United States Court of Appeals, Federal Circuit
Oct 17, 2022
No. 2021-2237 (Fed. Cir. Oct. 17, 2022)

Opinion

2021-2237

10-17-2022

TARRIE RUCKER, SR., Claimant-Appellant v. DENIS MCDONOUGH, SECRETARY OF VETERANS AFFAIRS, Respondent-Appellee

JOHN D. NILES, Carpenter Chartered, Topeka, KS, for claimant-appellant. GALINA I. FOMENKOVA, Commercial Litigation Branch, Civil Division, United States Department of Justice, Washington, DC, for respondent-appellee. Also represented by BRIAN M. BOYNTON, PATRICIA M. MCCARTHY, LOREN MISHA PREHEIM; JULIE HONAN, Y. KEN LEE, Office of General Counsel, United States Department of Veterans Affairs, Washington, DC.


This disposition is nonprecedential.

Appeal from the United States Court of Appeals for Veterans Claims in No. 20-5256, Judge Scott Laurer.

JOHN D. NILES, Carpenter Chartered, Topeka, KS, for claimant-appellant.

GALINA I. FOMENKOVA, Commercial Litigation Branch, Civil Division, United States Department of Justice, Washington, DC, for respondent-appellee. Also represented by BRIAN M. BOYNTON, PATRICIA M. MCCARTHY, LOREN MISHA PREHEIM; JULIE HONAN, Y. KEN LEE, Office of General Counsel, United States Department of Veterans Affairs, Washington, DC.

Before PROST, REYNA, and STOLL, Circuit Judges.

PROST, CIRCUIT JUDGE

Tarrie Rucker, Sr., appeals a decision of the U.S. Court of Appeals for Veterans Claims ("Veterans Court") affirming a Board of Veterans' Appeals ("Board") decision denying him an earlier effective date for his service-connected depressive disorder. We affirm.

BACKGROUND

I

Mr. Rucker served on active duty in the U.S. Army from January 1980 to March 1990. In August 2008, Mr. Rucker filed a claim with the Department of Veterans Affairs ("VA") seeking service-connected compensation for, among other things, depression. In November 2009, a VA regional office ("RO") denied his depression claim but deferred adjudicating a claim concerning a kidney condition.
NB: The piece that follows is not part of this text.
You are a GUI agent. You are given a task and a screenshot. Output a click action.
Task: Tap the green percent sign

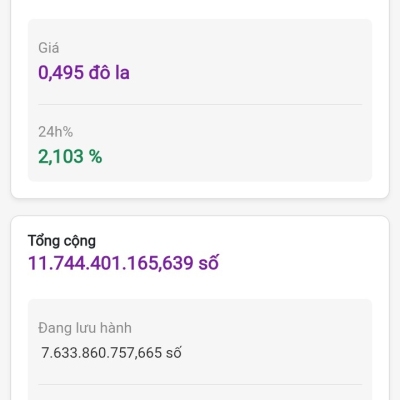[95, 156]
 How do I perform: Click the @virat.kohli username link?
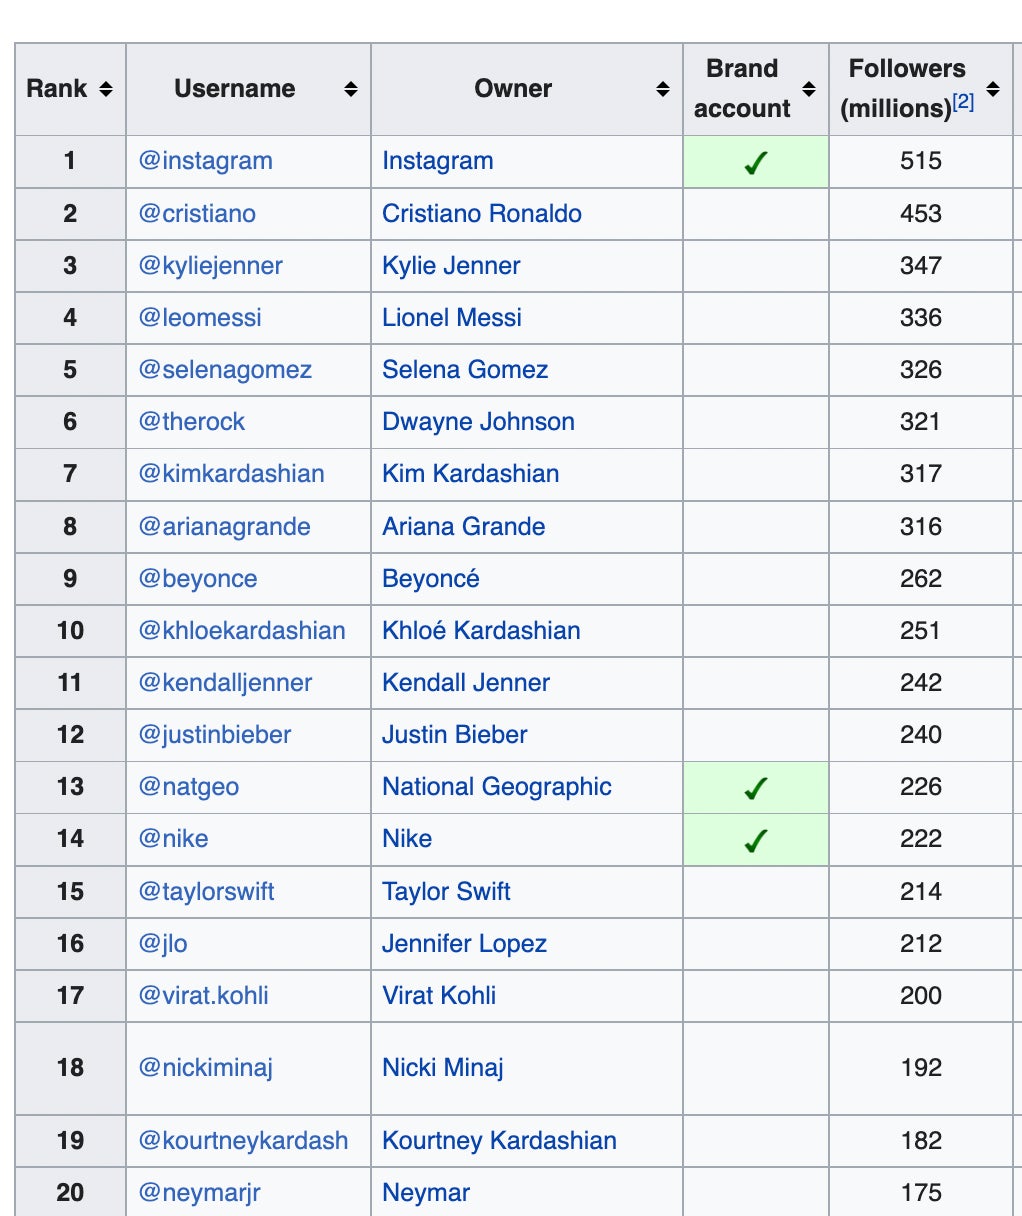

Then, in September 2010, the RO denied the previously deferred kidney-condition claim (along with a claim concerning lupus, which Mr. Rucker had filed after the November 2009 RO decision).

In October 2010, Mr. Rucker submitted to the VA (1) a Notice of Disagreement ("NOD"), stating that he "disagree[d] with the [VA's] decision dated September 17, 2010," and identifying the issue(s) in disagreement as "Lupus-Kindey [sic] condition," J.A. 74, and (2) a letter that similarly expressed "disagreement on the decision" concerning the "claimed lupus kidney condition," J.A. 71. Mr. Rucker's October 2010 submission resulted in an April 2012 VA decision awarding service connection for his kidney condition.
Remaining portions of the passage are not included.